What is being asked: In the entries that follow, the lines from the one with "This screenshot has height=908, width=2000." through the one with "Viewport: 1454px width, 811px height." are the ones to write out, exactly and with both ends included. Nothing else should appear.

Data extracts:
══════════

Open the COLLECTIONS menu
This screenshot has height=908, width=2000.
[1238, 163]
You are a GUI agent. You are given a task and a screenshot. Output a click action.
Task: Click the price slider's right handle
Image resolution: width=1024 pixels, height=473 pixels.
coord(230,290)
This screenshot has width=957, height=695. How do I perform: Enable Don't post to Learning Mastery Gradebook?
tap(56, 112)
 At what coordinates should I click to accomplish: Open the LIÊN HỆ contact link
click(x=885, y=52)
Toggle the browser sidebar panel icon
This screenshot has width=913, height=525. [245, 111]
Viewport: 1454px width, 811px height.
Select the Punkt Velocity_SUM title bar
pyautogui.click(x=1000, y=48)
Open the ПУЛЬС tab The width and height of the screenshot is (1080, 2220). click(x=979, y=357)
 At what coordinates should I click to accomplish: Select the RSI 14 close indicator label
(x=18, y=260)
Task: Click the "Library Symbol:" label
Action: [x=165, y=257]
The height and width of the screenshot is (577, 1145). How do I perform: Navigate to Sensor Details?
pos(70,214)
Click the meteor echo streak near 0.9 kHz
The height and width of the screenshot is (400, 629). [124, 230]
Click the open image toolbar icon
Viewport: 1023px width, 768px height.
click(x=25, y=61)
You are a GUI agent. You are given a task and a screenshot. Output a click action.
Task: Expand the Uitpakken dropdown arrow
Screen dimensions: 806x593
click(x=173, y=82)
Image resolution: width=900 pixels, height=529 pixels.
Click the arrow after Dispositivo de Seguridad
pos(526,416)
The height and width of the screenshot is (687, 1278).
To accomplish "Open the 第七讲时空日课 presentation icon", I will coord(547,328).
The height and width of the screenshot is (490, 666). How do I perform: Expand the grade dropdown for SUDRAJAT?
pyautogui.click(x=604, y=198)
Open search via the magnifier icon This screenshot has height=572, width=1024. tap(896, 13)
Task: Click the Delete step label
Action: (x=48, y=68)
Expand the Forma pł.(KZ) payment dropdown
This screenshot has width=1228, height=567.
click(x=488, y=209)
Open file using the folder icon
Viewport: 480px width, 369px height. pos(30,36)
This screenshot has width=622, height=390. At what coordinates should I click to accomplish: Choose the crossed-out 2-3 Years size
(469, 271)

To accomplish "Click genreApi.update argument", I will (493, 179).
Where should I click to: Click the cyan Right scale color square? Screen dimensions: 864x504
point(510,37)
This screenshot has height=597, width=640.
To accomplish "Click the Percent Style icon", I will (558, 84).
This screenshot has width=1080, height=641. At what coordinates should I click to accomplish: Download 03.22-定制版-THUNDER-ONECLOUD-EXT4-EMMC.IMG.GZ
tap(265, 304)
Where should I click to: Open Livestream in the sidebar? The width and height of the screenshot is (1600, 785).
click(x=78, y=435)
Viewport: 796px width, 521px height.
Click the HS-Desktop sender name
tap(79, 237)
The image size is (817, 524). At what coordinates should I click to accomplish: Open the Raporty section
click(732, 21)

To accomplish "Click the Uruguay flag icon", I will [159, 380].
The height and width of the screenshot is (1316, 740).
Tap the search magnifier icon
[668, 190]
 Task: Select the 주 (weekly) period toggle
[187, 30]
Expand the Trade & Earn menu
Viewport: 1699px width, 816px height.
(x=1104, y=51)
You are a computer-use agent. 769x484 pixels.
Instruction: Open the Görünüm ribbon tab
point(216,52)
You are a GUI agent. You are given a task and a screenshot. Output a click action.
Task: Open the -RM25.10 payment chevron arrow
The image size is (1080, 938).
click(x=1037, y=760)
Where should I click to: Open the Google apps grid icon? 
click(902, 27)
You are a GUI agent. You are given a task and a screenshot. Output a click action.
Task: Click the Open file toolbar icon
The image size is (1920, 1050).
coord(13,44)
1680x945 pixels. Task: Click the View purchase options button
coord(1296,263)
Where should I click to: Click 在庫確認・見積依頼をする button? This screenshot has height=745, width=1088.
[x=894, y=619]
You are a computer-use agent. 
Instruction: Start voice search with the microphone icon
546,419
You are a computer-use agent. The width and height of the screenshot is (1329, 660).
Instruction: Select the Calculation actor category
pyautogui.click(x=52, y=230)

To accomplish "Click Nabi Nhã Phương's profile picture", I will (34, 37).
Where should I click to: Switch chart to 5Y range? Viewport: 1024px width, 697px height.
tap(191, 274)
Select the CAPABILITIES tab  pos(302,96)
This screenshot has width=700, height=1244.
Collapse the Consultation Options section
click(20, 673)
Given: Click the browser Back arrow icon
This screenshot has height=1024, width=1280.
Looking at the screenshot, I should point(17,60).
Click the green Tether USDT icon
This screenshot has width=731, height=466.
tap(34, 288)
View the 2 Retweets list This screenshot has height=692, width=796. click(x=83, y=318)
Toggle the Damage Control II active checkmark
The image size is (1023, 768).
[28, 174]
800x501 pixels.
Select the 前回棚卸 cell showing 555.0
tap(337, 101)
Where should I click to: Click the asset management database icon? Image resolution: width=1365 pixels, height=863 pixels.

══════════

Solution to this exercise:
This screenshot has height=908, width=2000.
[1238, 163]
You are a GUI agent. You are given a task and a screenshot. Output a click action.
Task: Click the price slider's right handle
Image resolution: width=1024 pixels, height=473 pixels.
coord(230,290)
This screenshot has width=957, height=695. How do I perform: Enable Don't post to Learning Mastery Gradebook?
tap(56, 112)
 At what coordinates should I click to accomplish: Open the LIÊN HỆ contact link
click(x=885, y=52)
Toggle the browser sidebar panel icon
This screenshot has width=913, height=525. [245, 111]
Viewport: 1454px width, 811px height.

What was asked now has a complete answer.